● **INPUT DATA**:

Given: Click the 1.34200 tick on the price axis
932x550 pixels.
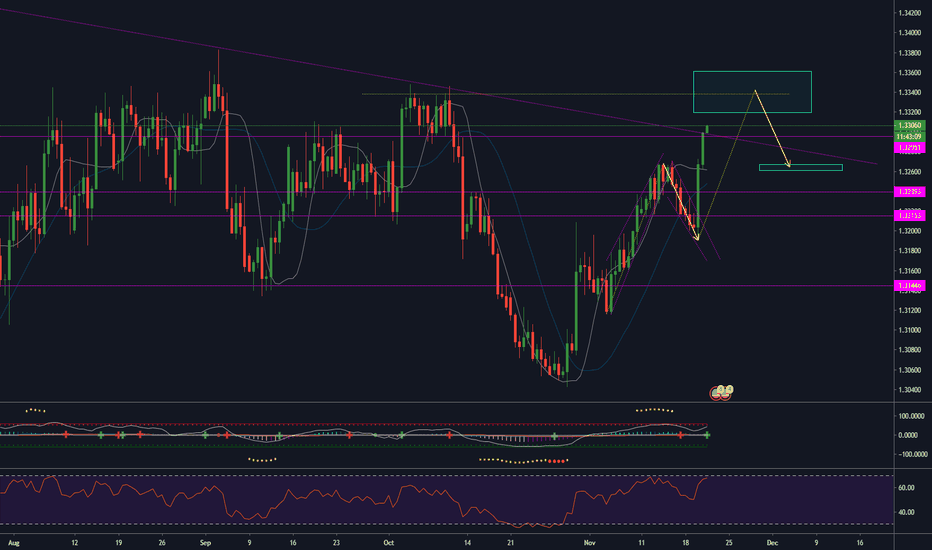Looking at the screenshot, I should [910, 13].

==

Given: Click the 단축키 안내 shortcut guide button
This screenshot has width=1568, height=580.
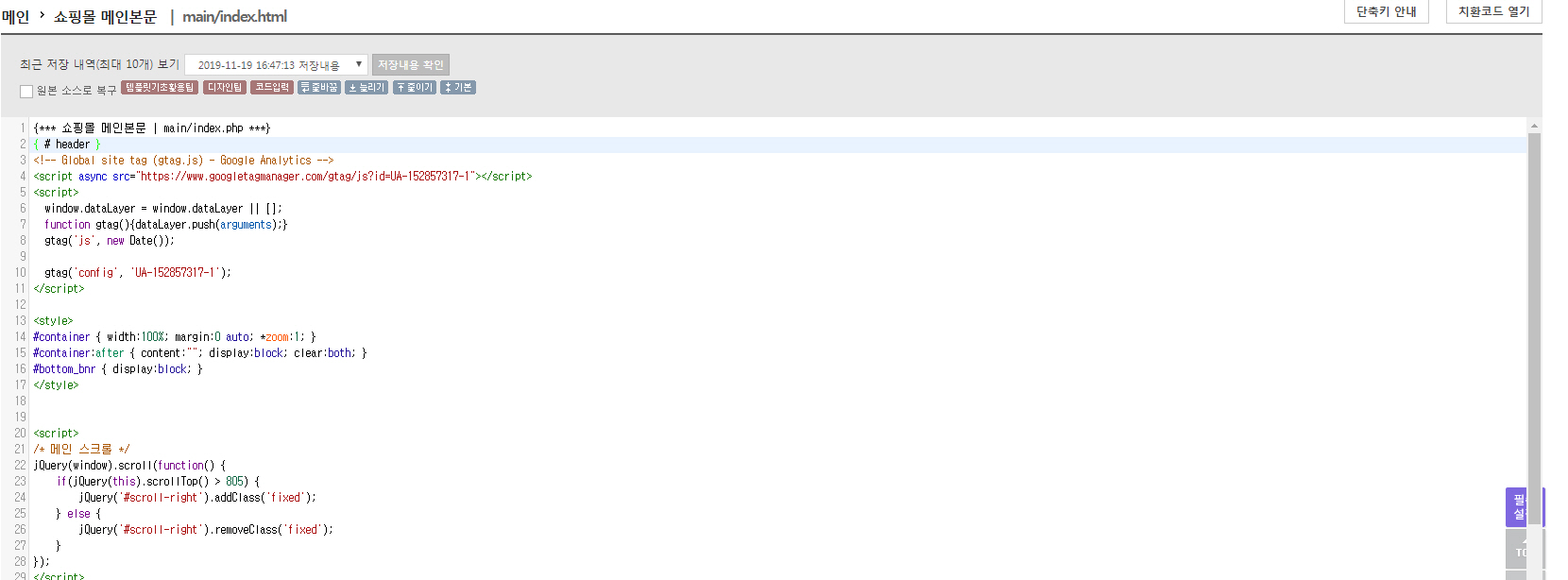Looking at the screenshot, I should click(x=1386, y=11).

---

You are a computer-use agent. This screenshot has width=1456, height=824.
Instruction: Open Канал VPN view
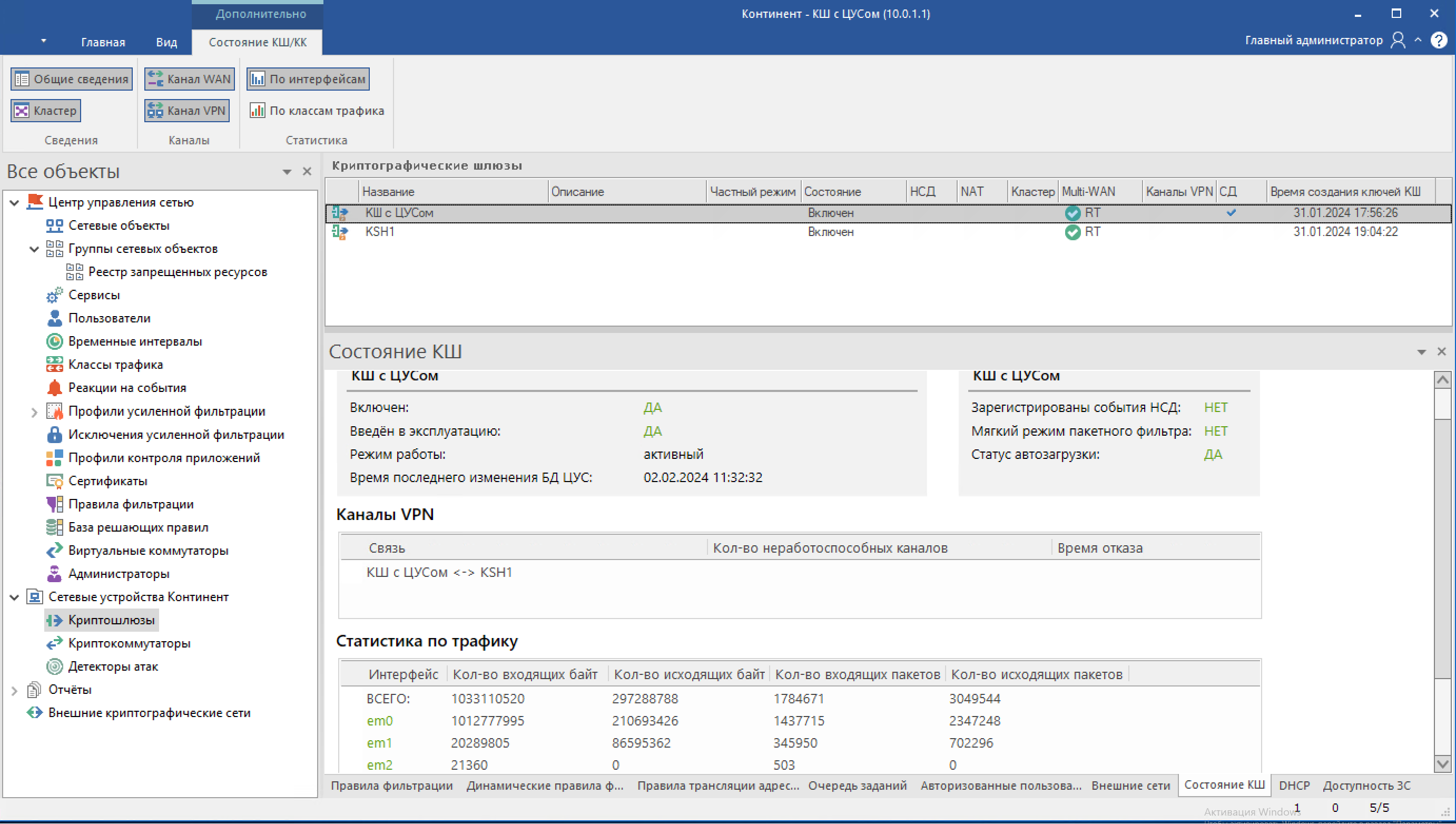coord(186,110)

● **WHAT IS REQUIRED**:
Could you replace "computer-use agent" with "browser agent" in the records, beginning at the line that has "You are a computer-use" and stopping after the line that has "coord(186,110)", with everything else left unchanged? Give back only those lines, without the pictures.

● **COMPLETED TASK**:
You are a browser agent. This screenshot has width=1456, height=824.
Instruction: Open Канал VPN view
coord(186,110)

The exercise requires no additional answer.